#### TASK DETAILS
Pull out the records from the line containing "You are a GUI" through the line containing "coord(419,664)", reproducing each line word for word and including nothing else.

#### RECORDED DATA
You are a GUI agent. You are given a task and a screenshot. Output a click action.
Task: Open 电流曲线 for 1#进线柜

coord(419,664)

==

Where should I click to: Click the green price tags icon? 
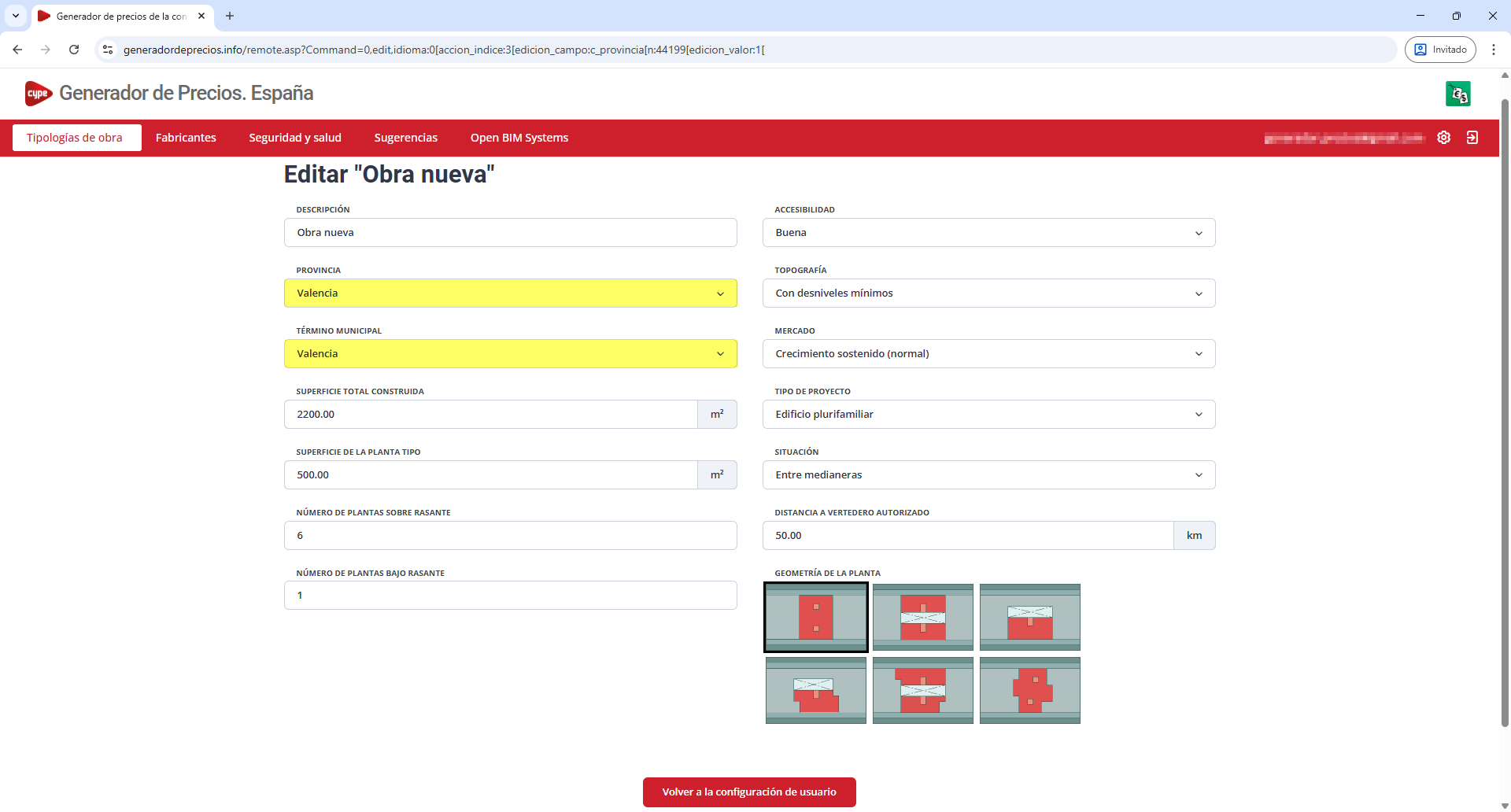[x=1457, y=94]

--

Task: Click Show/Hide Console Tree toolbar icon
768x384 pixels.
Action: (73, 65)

#### WRITTEN RESPONSE
You are a GUI agent. You are given a task and a screenshot. Output a click action.
Task: Open 电流曲线 for 1#进线柜

coord(419,664)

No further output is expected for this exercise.